[[ Data provided, beginning ]]

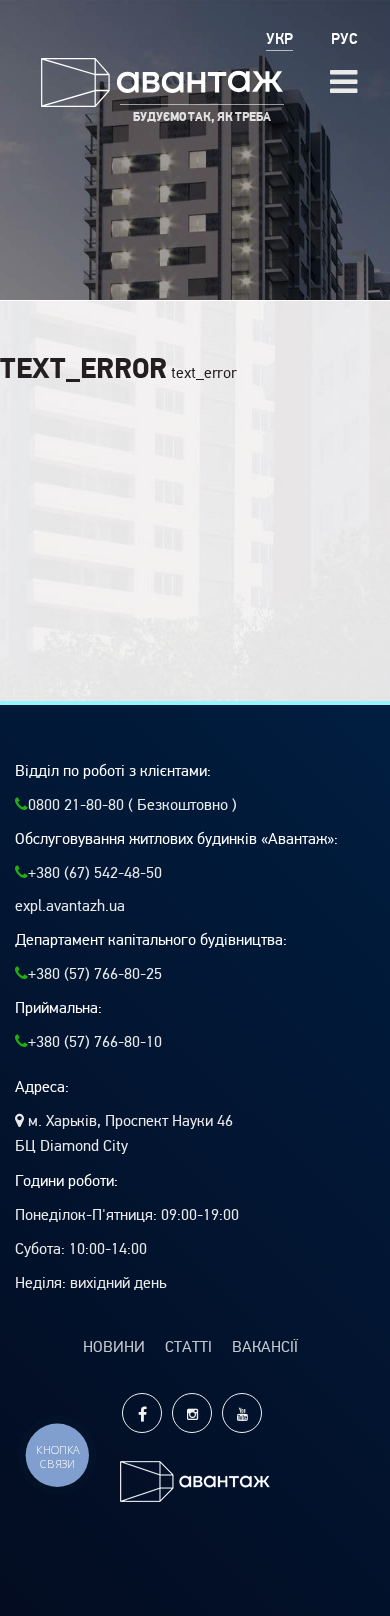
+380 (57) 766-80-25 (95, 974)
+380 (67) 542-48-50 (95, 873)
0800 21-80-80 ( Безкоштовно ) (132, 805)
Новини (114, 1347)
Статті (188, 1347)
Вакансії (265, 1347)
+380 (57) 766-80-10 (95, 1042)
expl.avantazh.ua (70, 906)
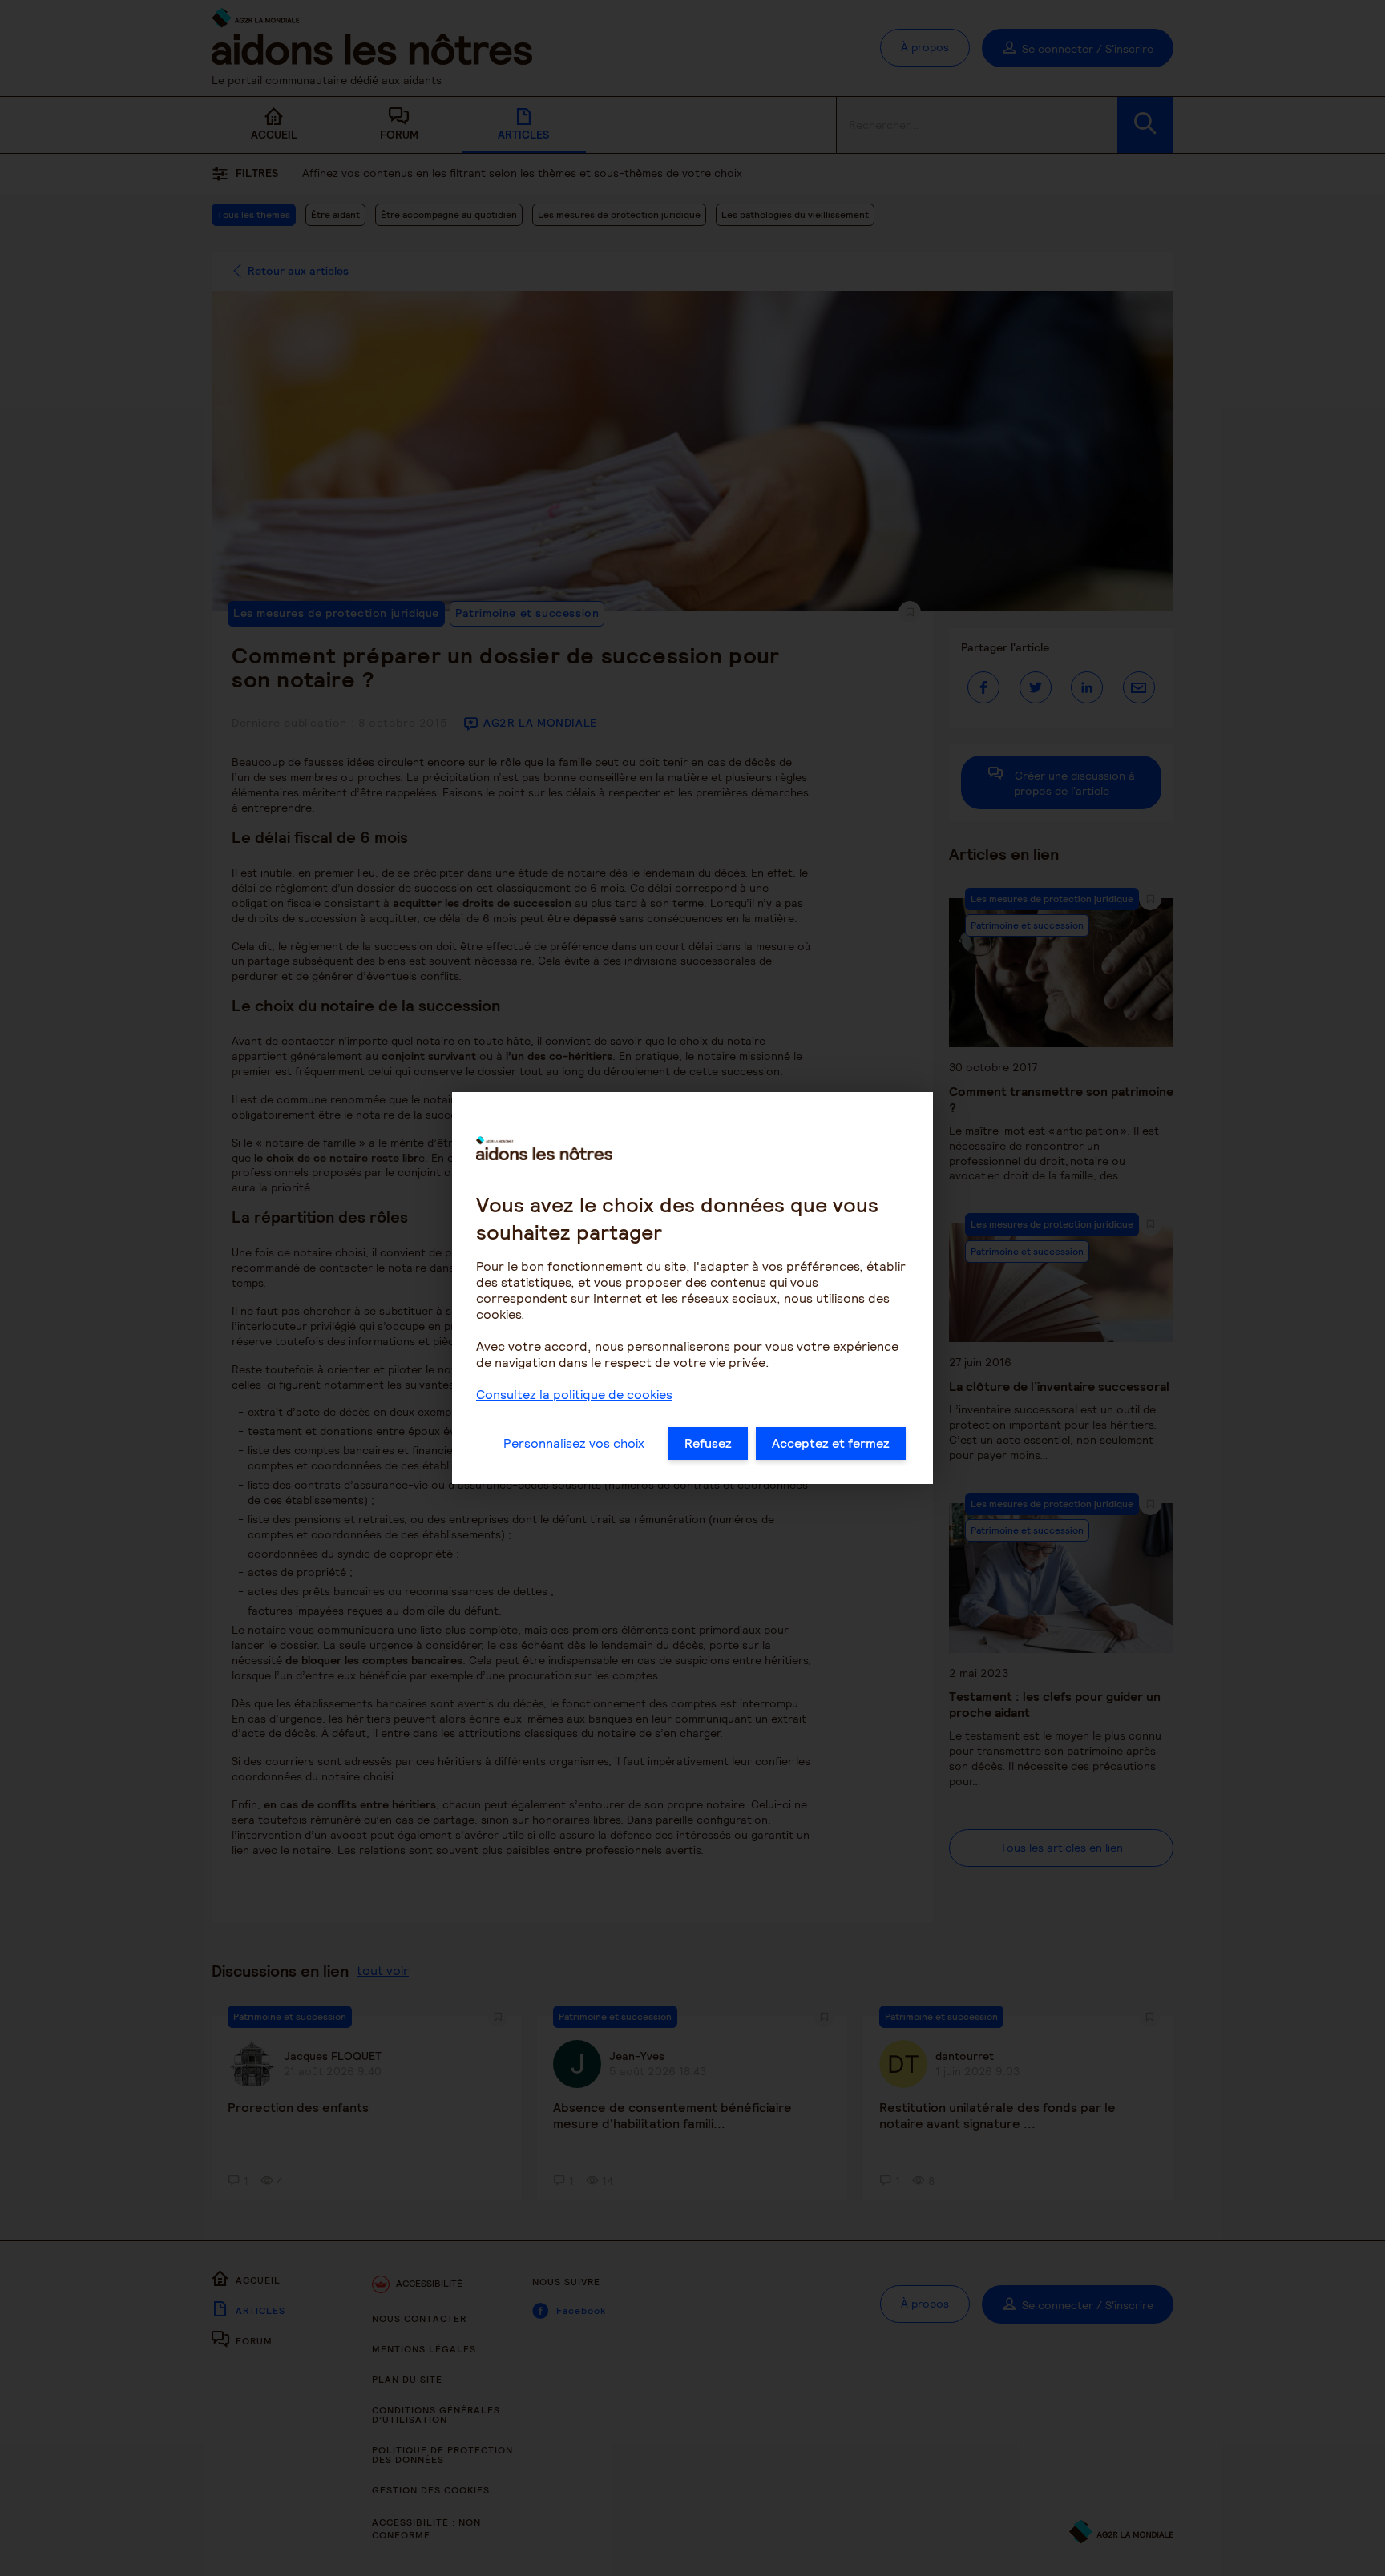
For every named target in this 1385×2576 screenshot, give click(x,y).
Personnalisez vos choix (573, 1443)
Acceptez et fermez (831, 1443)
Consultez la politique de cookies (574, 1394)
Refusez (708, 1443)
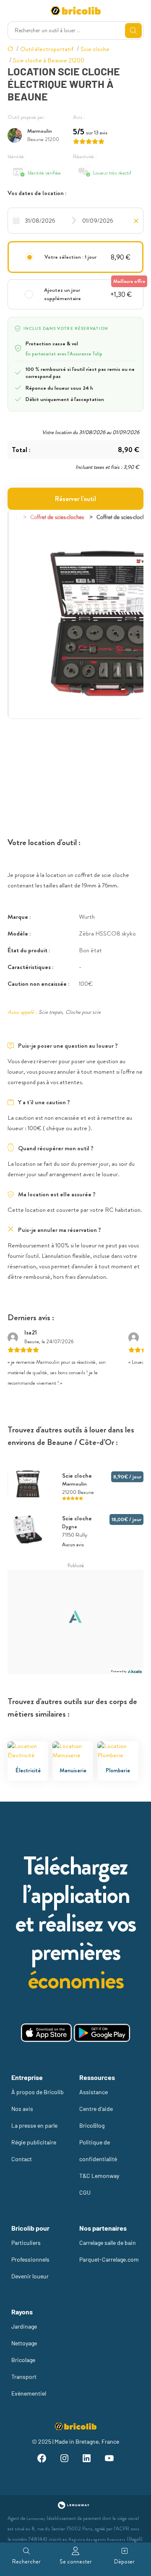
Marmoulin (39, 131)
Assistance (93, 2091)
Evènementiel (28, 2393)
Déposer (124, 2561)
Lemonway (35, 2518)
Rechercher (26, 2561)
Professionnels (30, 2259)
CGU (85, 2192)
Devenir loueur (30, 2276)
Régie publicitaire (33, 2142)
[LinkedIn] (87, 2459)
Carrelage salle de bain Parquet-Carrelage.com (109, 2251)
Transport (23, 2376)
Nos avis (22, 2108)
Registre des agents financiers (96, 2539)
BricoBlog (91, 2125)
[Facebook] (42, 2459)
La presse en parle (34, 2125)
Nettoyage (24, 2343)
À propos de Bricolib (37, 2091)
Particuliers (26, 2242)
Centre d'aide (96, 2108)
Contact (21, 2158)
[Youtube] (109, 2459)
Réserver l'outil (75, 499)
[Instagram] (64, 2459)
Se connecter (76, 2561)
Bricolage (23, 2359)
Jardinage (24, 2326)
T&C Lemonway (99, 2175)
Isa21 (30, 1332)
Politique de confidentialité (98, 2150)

[[ Data provided, end ]]

Would you mind repeating the records above exactly, without the pictures?

+380 (57) 766-80-25 (95, 974)
+380 (67) 542-48-50 (95, 873)
0800 21-80-80 ( Безкоштовно ) (132, 805)
Новини (114, 1347)
Статті (188, 1347)
Вакансії (265, 1347)
+380 (57) 766-80-10 (95, 1042)
expl.avantazh.ua (70, 906)
For every named target in this 1385×2576 screenshot, give click(x,y).
Personnalisez vos choix (573, 1443)
Acceptez et fermez (831, 1443)
Consultez la politique de cookies (574, 1394)
Refusez (708, 1443)
Marmoulin (39, 131)
Assistance (93, 2091)
Evènementiel (28, 2393)
Déposer (124, 2561)
Lemonway (35, 2518)
Rechercher (26, 2561)
Professionnels (30, 2259)
CGU (85, 2192)
Devenir loueur (30, 2276)
Régie publicitaire (33, 2142)
[LinkedIn] (87, 2459)
Carrelage salle de bain Parquet-Carrelage.com (109, 2251)
Transport (23, 2376)
Nos avis (22, 2108)
Registre des agents financiers (96, 2539)
BricoBlog (91, 2125)
[Facebook] (42, 2459)
La presse en parle (34, 2125)
Nettoyage (24, 2343)
À propos de Bricolib (37, 2091)
Particuliers (26, 2242)
Centre d'aide (96, 2108)
Contact (21, 2158)
[Youtube] (109, 2459)
Réserver l'outil (75, 499)
[Instagram] (64, 2459)
Se connecter (76, 2561)
Bricolage (23, 2359)
Jardinage (24, 2326)
T&C Lemonway (99, 2175)
Isa21 (30, 1332)
Politique de confidentialité (98, 2150)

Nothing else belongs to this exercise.